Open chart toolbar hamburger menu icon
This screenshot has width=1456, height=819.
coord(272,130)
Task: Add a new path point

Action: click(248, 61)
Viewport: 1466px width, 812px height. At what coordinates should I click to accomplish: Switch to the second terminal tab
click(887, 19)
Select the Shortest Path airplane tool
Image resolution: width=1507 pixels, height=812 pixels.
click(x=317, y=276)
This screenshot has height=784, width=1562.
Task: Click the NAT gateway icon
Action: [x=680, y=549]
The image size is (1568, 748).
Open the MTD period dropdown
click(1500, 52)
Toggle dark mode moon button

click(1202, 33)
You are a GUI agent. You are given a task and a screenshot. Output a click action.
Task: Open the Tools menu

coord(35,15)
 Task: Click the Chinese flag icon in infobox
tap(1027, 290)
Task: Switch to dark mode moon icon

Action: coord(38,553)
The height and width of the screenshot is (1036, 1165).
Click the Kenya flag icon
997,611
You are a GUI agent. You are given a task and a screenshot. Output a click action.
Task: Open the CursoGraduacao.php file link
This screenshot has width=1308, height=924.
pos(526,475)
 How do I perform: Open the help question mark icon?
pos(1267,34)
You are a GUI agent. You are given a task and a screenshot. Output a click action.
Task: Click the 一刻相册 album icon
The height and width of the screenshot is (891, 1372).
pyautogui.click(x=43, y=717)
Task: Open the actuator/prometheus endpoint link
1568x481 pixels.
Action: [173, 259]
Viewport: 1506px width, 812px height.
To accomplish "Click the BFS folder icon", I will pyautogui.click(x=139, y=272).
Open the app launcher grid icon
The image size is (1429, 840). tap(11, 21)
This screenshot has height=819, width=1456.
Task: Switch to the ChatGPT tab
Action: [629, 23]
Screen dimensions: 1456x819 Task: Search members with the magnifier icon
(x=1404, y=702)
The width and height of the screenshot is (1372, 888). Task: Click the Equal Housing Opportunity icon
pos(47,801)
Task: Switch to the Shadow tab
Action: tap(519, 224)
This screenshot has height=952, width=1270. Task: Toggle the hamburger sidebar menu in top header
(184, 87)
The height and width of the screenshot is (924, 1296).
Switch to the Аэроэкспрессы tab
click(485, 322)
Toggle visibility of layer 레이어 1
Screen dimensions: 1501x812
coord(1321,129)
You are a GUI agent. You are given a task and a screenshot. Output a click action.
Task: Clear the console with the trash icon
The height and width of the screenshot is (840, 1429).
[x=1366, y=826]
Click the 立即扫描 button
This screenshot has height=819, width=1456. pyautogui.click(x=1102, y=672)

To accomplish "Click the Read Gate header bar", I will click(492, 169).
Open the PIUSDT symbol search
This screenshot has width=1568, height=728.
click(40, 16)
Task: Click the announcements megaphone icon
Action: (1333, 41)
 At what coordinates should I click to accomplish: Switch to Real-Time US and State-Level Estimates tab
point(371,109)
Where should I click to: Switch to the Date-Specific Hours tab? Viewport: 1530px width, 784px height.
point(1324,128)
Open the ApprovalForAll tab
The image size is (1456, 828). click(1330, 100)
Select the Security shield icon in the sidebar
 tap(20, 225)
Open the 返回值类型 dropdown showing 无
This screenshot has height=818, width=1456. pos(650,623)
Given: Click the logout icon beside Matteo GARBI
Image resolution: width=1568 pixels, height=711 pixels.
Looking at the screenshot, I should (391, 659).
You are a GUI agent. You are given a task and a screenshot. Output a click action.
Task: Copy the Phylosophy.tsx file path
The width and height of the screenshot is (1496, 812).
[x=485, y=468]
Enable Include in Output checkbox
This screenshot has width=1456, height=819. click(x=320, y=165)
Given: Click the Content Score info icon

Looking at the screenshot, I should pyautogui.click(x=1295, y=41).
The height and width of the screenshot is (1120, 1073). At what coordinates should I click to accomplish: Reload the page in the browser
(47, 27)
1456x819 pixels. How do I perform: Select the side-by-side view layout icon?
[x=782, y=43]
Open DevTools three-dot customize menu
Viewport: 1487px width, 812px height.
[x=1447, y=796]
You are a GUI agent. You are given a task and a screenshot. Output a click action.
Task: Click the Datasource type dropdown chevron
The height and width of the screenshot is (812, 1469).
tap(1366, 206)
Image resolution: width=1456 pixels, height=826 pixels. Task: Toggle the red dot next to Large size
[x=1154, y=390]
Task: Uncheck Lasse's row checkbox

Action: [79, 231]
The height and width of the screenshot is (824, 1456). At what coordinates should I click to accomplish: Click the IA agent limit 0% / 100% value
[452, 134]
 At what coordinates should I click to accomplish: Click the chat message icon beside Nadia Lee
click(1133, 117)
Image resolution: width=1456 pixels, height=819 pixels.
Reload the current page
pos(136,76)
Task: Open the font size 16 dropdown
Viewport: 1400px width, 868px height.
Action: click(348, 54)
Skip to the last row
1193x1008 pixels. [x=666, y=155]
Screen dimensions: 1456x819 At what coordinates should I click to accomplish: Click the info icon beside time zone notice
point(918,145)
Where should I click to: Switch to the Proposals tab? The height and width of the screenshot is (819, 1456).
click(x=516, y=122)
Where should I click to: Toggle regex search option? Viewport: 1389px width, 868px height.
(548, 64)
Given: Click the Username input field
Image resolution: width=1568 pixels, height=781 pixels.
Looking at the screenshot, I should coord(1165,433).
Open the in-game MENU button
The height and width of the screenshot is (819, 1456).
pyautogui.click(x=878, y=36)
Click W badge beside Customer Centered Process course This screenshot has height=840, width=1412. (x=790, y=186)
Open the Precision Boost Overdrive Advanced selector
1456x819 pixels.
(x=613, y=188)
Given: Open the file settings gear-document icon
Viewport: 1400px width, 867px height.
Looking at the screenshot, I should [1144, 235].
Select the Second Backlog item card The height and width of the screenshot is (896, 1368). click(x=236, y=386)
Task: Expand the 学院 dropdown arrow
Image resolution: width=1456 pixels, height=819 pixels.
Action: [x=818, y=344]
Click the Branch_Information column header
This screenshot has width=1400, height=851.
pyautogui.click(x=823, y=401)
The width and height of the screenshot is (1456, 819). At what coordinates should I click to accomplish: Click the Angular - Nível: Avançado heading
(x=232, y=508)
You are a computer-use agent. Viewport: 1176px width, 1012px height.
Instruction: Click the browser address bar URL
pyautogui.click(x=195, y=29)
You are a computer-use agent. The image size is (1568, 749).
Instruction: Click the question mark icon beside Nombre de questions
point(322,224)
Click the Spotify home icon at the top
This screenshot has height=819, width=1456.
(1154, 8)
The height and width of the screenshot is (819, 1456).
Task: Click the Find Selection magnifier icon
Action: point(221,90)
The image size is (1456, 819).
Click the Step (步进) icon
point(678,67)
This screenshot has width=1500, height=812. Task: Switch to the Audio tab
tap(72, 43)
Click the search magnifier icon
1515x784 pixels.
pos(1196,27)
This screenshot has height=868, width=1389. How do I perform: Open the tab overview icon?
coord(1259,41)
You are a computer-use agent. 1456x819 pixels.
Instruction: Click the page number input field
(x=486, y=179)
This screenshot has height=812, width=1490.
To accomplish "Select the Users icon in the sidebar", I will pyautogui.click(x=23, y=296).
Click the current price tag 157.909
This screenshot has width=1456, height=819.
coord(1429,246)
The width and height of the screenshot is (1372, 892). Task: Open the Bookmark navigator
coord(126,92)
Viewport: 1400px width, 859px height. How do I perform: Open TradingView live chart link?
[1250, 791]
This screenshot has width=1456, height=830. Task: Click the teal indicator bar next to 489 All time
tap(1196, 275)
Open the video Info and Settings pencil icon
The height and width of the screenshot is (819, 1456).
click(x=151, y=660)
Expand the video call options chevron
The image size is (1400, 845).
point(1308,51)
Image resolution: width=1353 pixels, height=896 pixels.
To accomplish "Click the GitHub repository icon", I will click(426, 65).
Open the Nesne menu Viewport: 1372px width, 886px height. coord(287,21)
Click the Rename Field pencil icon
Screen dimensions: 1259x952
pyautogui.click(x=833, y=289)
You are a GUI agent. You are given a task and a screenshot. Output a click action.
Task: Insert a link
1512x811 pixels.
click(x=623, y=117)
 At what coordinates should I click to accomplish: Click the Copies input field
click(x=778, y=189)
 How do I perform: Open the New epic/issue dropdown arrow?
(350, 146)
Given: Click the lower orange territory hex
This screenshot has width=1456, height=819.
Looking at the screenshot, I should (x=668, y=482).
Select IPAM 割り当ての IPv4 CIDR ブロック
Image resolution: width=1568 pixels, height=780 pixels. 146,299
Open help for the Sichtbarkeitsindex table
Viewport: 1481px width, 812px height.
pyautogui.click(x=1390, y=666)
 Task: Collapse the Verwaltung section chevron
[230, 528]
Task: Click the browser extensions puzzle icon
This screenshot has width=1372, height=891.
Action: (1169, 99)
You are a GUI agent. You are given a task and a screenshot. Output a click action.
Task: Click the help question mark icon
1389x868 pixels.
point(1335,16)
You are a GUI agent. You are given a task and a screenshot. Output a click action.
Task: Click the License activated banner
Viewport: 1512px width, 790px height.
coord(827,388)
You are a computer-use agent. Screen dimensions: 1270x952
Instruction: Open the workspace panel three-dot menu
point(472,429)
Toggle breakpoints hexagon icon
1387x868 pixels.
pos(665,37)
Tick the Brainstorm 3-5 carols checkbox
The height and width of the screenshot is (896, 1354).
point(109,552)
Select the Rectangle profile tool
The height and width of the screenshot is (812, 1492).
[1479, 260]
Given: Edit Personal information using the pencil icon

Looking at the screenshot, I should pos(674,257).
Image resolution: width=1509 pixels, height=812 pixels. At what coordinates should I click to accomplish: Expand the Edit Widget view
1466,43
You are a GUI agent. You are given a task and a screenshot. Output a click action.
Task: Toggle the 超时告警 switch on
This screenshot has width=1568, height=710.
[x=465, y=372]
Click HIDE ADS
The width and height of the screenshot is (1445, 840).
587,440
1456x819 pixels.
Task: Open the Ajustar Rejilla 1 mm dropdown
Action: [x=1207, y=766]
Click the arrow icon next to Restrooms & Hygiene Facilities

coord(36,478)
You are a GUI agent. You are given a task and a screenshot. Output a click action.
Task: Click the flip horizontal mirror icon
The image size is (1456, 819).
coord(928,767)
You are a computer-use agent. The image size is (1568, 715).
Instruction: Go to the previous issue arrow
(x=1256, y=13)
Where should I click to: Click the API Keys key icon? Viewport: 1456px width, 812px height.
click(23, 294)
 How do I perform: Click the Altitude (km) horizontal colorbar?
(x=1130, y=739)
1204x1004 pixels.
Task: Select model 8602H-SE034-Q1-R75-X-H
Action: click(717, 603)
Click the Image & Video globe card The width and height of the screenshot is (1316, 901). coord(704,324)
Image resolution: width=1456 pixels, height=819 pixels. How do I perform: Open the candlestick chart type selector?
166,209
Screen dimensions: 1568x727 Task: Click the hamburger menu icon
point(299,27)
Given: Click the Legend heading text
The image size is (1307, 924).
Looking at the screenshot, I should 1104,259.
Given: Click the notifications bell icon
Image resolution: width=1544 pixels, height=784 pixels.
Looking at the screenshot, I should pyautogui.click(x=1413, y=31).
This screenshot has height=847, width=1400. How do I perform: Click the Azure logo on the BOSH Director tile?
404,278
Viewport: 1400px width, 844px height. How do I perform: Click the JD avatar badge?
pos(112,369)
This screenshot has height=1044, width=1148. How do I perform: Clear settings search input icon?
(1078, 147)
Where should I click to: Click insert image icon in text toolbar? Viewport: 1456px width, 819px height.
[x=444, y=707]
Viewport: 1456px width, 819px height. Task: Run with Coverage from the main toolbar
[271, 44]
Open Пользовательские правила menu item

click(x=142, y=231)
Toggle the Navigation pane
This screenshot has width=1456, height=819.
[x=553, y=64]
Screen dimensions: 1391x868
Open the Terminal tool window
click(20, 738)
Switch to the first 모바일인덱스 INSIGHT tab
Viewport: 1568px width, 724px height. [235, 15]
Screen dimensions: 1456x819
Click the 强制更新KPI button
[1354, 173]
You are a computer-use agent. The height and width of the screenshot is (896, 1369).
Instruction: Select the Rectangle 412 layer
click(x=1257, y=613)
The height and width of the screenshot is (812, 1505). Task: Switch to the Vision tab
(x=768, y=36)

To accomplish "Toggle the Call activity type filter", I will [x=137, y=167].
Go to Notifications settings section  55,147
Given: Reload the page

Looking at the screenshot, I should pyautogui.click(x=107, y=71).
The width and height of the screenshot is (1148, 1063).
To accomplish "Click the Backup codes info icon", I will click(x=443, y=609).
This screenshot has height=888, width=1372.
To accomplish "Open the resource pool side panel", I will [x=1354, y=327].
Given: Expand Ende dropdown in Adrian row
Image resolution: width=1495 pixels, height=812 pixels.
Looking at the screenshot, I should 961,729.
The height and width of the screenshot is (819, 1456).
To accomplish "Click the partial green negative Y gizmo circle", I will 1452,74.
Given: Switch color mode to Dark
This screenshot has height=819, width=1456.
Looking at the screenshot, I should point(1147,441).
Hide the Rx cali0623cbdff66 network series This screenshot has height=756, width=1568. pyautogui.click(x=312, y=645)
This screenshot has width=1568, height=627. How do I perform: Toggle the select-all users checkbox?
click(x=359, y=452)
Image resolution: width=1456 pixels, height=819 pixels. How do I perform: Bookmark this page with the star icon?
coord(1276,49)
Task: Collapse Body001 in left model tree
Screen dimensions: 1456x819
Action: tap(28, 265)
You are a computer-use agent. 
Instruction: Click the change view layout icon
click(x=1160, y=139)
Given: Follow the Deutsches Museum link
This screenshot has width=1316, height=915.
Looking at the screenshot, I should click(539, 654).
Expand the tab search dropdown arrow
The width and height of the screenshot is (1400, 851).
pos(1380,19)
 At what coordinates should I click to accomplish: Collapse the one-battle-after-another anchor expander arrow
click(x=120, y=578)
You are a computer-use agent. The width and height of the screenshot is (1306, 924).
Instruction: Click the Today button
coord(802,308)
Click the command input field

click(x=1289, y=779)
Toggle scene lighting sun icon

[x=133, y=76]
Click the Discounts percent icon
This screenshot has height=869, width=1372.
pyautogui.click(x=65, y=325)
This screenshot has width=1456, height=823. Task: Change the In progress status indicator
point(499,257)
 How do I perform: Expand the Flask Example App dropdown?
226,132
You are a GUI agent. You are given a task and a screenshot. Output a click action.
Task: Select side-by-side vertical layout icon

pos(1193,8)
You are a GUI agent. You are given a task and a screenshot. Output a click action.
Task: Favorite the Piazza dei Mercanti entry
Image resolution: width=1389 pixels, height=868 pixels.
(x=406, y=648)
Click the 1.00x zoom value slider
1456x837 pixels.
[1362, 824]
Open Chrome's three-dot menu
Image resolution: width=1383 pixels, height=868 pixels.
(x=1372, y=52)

+ + + + +

YOUR TASK: Copy all lines above where "computer" is present.

SOLUTION:
You are a computer-use agent. Viewport: 1176px width, 1012px height.
You are a computer-use agent. The image size is (1568, 749).
You are a computer-use agent. 1456x819 pixels.
You are a computer-use agent. Screen dimensions: 1270x952
You are a computer-use agent. The image size is (1568, 715).
You are a computer-use agent. The height and width of the screenshot is (896, 1369).
You are a computer-use agent. 
You are a computer-use agent. The width and height of the screenshot is (1306, 924).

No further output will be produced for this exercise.